Chris Paul has been designing an exit strategy out of New Orleans after finding no success at running into a championship.

First, he expressed desire to join Carmelo Anthony at New York, but recently, he found himself dreaming of working side by side with Kobe Bryant and fill in the need of the Lakers for a pure and youthful point guard.

Talks have circulated and the deal was done, which involved a three-team trade that should have sent powerful Laker forces Pau Gasol and Lamar Odom to the Houston Rockets and New Orleans Hornets respectively.

While the Lakers should have received Paul, the Hornets, in addition to Odom, would have acquired versatile guard Kevin Martin, center Luis Scola, point guard Goran Dragic and a future draft pick. Pretty massive.

The terms have been agreed upon by these three teams and all set to go by Friday when owners complained about the transaction. David Stern, being RATIONAL enough and being too GOOD a commissioner, killed the deal and buried it with force, according to Yahoo's Adrian Wojnarowski.

An agent told that Stern won't allow players to be selective of their destinations after what happened to the Carmelo drama last season.

But behind the reasons every involved citizen possesses, though it might be awry, the Lakers should feel blessed that the deal didn't come to life. Here is my side of the story:

First, the Lakers should give up premier players in Odom and Gasol for Paul. This should not work well with them. The depth of the Lakers' bench has been powered by Odom for a couple of seasons now and seeing him go would only shore up the second unit.

LAS VEGAS - OCTOBER 13:  (L-R) Kobe Bryant #24, Ron Artest #15, Lamar Odom #7, Pau Gasol #16 and Derek Fisher #2 of the Los Angeles Lakers watch from the bench during a preseason game against the Sacramento Kings at the Thomas & Mack Center October 13, 20
Ethan Miller/Getty Images

Pau Gasol has been one of the most versatile big men in the team's history. He made his impressive share on the Lakers' back to back feat two seasons ago. He is a veteran leader and follower who sparks the inside when Andrew Bynum hurts himself most of the time.

Giving up Gasol should be very painful for the Lakers. For the past seasons, these two beasts have been vital in making the Lakers a team to beat and giving them up would surely shake up their golden land.
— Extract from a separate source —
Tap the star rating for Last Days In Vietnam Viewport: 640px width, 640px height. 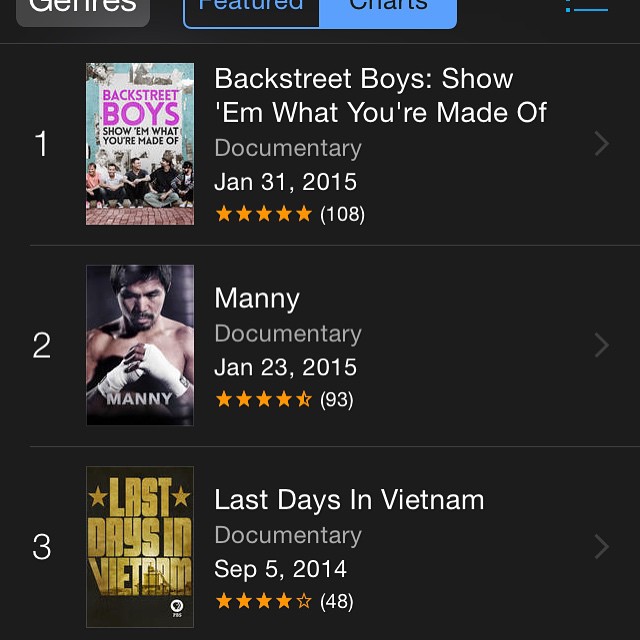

Secondly, when you look at the Lakers line up minus Gasol and Odom, the four and five positions are very vulnerable and sickly. The Lakers, I may say, would go for Paul, Bryant, and maybe Metta World Peace at one, two, and three, which makes sense obviously.

But when the lines get deeper, the Lakers end up having inexperienced players in Derrick Caracter and Ater Majok at four. Having Andrew Bynum play center is most of the time a jigsaw that the coaching staff must solve and it involves his health and his vulnerability to injuries.

In addition, Bynum is their last standing pure center. With Bynum out, which I'm sure will happen for maybe 20 games, the Lakers would be pounded inside and they may have the only choice of accepting bullets after bullets.

Chris Paul surely gives their backcourt a deep reason to celebrate, but losing guys in the inside might not help at all. Significantly, the Lakers will lose a huge amount of energy coming from the bench, no...from the roster, actually.

The Mavs taught them this lesson when their bench outscored the Lakers en route to a 4-0 sweep in last year's playoffs.

What the killed trade should have brought was hope for New Orleans and a new force for Houston. Bringing there a bunch of hard working and talented guys would make them sure winners of the deal.

As for the Lakers, I'm pretty sure Luke Walton won't play the power forward and center position when the need arises.